**What is being asked:** In this exercise, print only the lines from the line with "Task: Select the Media asset category" to the last line of the data below, inclusive. Any pictures should be left out.

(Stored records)
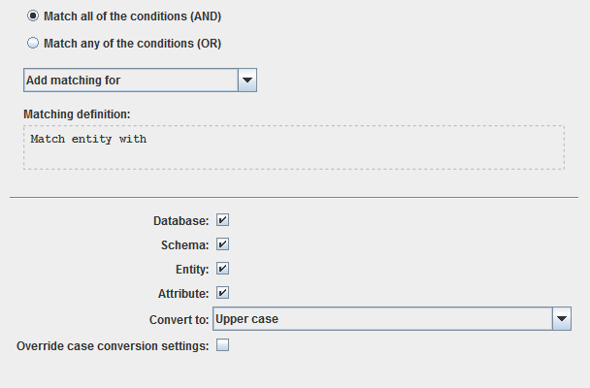This screenshot has height=388, width=590.
Task: Expand the Convert to dropdown arrow
Action: (561, 318)
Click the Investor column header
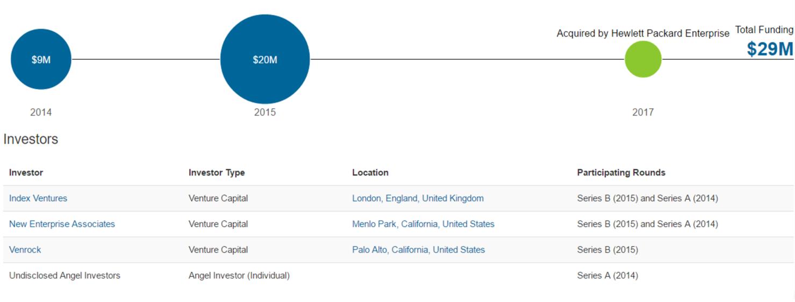The image size is (795, 302). pyautogui.click(x=26, y=172)
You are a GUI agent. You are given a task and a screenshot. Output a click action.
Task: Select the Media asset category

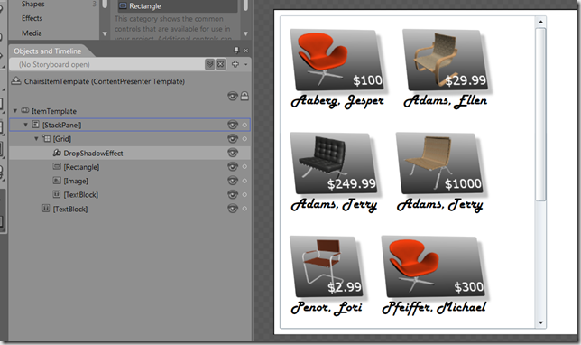click(32, 33)
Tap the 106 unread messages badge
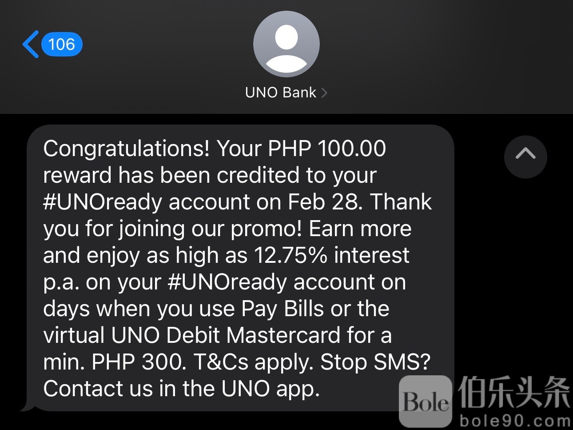 [62, 44]
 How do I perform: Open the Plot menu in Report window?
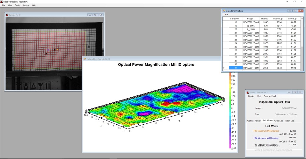[x=259, y=96]
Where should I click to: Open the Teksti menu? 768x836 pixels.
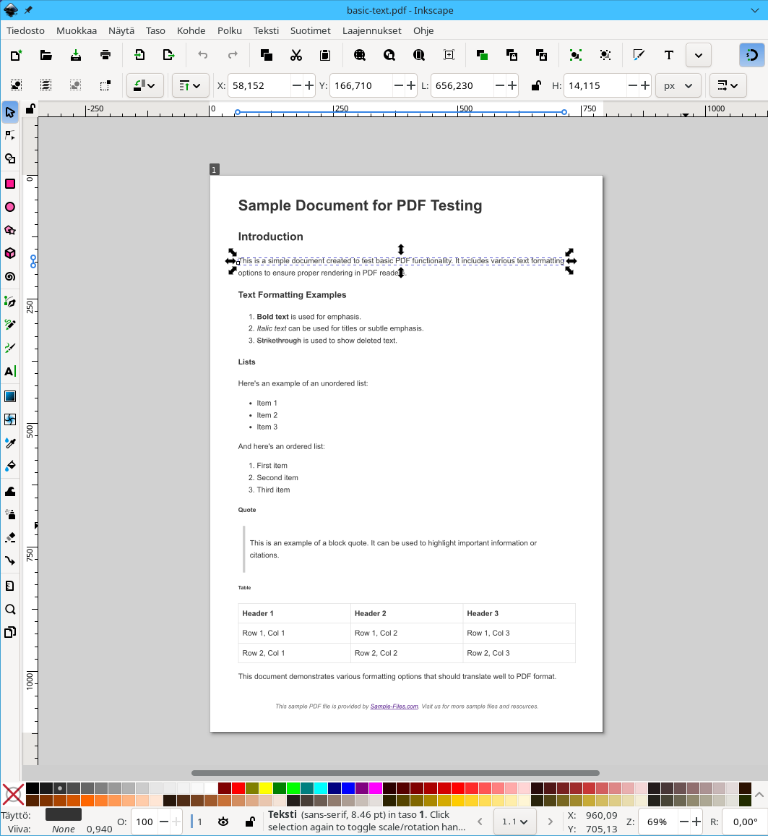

**Answer to this task:**
Task: Select the Media asset category

click(32, 33)
Tap the 106 unread messages badge
 [62, 44]
 How do I perform: Open the Plot menu in Report window?
[x=259, y=96]
Where should I click to: Open the Teksti menu? 768x836 pixels.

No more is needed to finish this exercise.